La situazione patrimoniale varia comunque da zona a zona. In Liguria, i terreni agricoli sono i più cari d’Italia: nelle colline litoranee del NordOvest ligure il valore medio supera i 100.000 euro a ettaro. All’opposto, nelle aree di montagna interna delle isole non si arriva a 6.000 euro. Gli ultimi dati disponibili certificano l’estrema diversità dei valori fondiari italiani, che vantano due primati a livello europeo: quello della regione con i valori più alti (la Liguria appunto) e la variabile di oscillazione più ampia rispetto alla media, fissata dall’Eurostat a 40.000 euro (comunque al secondo posto assoluto dopo l’Olanda).
La riduzione dei prezzi medi è comunque addebitabile essenzialmente a quanto avvenuto in due regioni, Veneto e Friuli Venezia Giulia, dove si sono registrati i ribassi maggiori, rispettivamente -2,8% e -4,5%. Segno meno anche in Lombardia, Emilia Romagna e Sardegna, ma con cali solo frazionali. I motivi di questa diminuzione sono da ricercarsi nel progressivo aggiustamento delle quotazioni in Veneto – che detiene il primato dei valori medi regionali insieme al Trentino Alto Adige con oltre 50.000 euro a ettaro – nelle continue difficoltà registrate nel comparto dei seminativi a causa della scarsa redditività e nella percezione di una certa saturazione nel comparto vitivinicolo che non sembra avere più l’effetto trainante di qualche anno fa sul mercato fondiario.

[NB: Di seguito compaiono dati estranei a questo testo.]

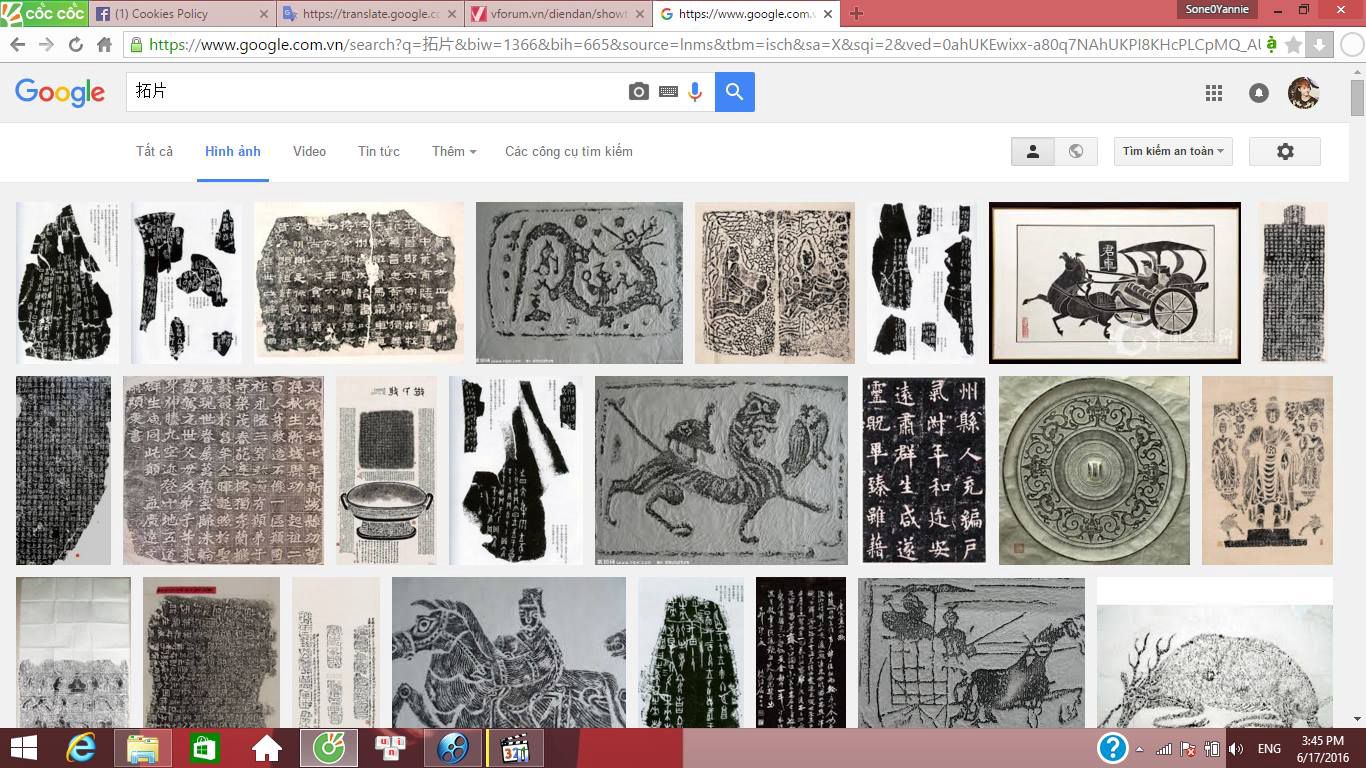Open the on-screen keyboard input tool
Viewport: 1366px width, 768px height.
pyautogui.click(x=668, y=92)
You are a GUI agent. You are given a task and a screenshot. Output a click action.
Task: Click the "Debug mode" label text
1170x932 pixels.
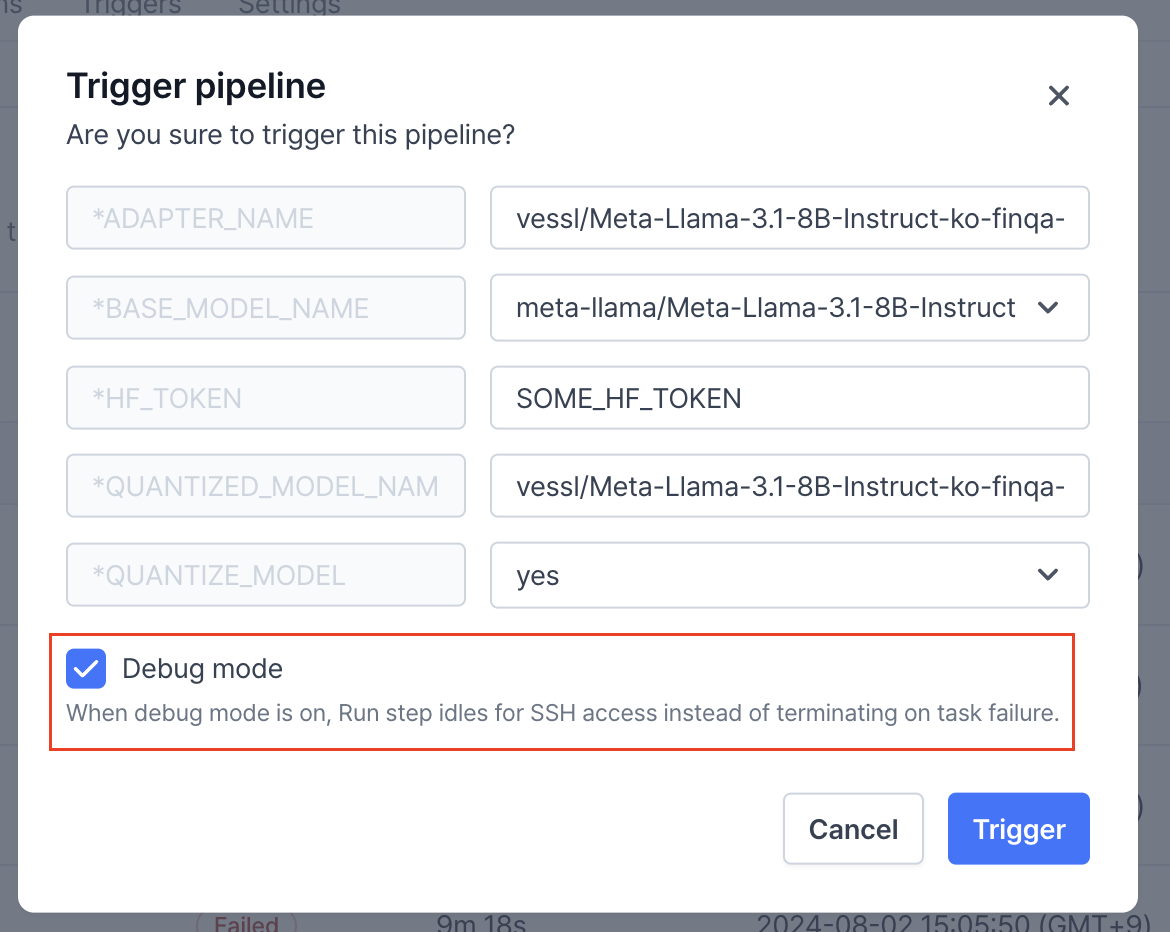coord(202,669)
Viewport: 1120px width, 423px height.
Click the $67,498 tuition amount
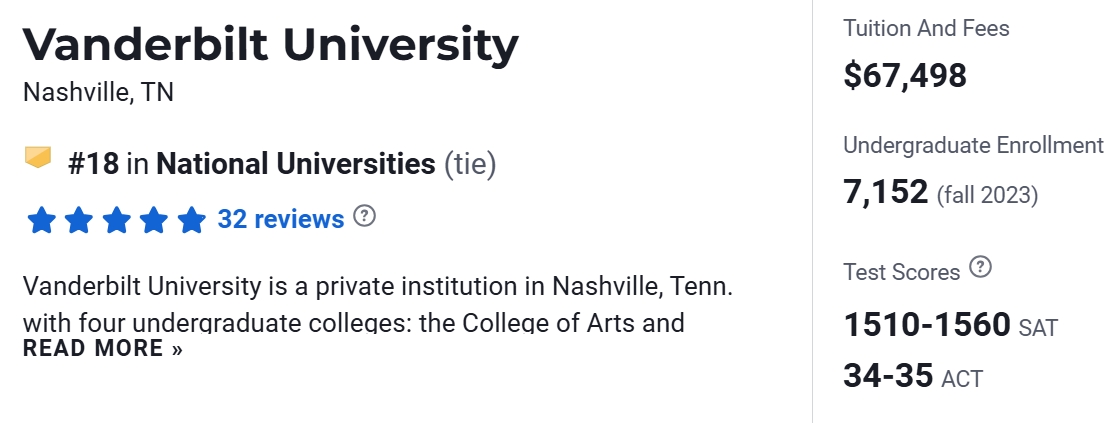coord(905,74)
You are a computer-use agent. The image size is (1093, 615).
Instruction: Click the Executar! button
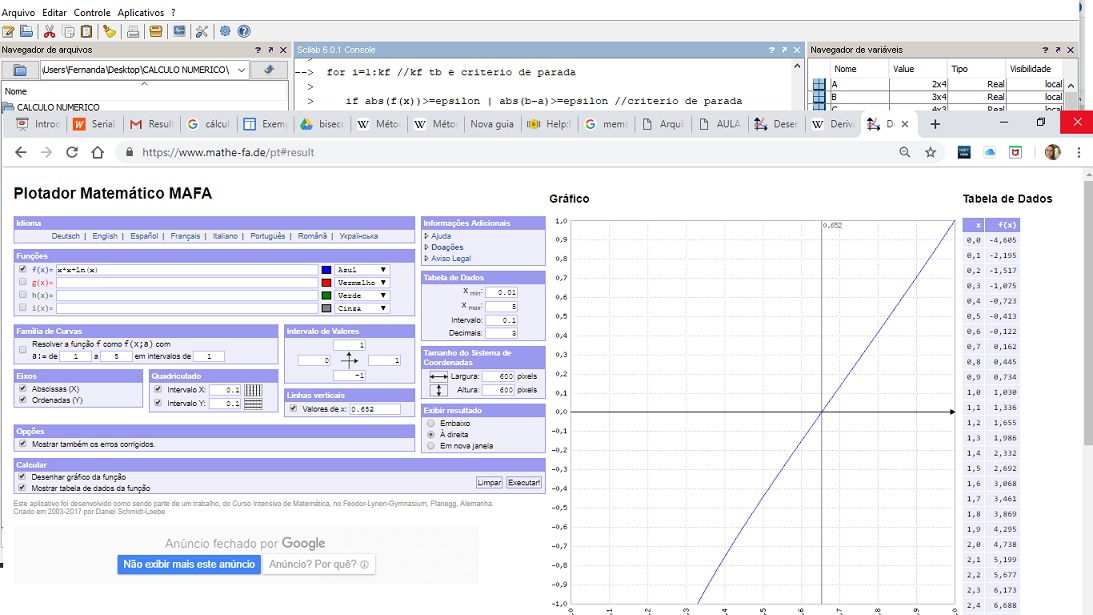pos(524,483)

In generale, sono i terreni agricoli di pianura a ottenere i risultati peggiori (in media -1,2%), mentre le zone collinari e quelle montane hanno visto qualche modesto aumento. Una tendenza legata al cambiamento dei sussidi europei della politica agricola comune, con la lenta ma continua riduzione del sostegno alle aziende di pianura e il progressivo aumento degli aiuti a ettaro per le superfici montane e collinari.
Secondo gli analisti è probabile che i prezzi scontino anche l’incertezza sul futuro della Pac, la politica agricola comune dell’Unione europea, attualmente in discussione. La frenata dell’ultimo anno non deve però trarre in inganno: dai dati distinti per macro ripartizioni territoriali emergono negli ultimi vent’anni dinamiche fortemente differenziate, con crescite a doppia cifra al Nord (+39% nel NordOvest, +28% nel NordEst) e di appena il 6% nel Mezzogiorno, Isole escluse dove la variazione è stata invece negativa (-0,9%).
A livello regionale la crescita più sostenuta si è riscontrata in Liguria, con quasi il 62% di aumento dal 2000 al 2019, ma nei livelli assoluti i valori fondiari più elevati restano quelli in Trentino Alto Adige e Veneto, i più bassi in Sardegna e Basilicata. In Europa, detto del primato dell’Olanda con una media di 63.000 euro a ettaro, la Cenerentola è la Romania dove un ettaro costa in media meno di 2.000 euro. Un prezzo che ha favorito la corsa agli acquisti esteri successiva all’ingresso nell’Unione europea del 2004 quando anche i paesi dell’Europa Centrale e Orientale hanno cominciato a incassare gli aiuti europei.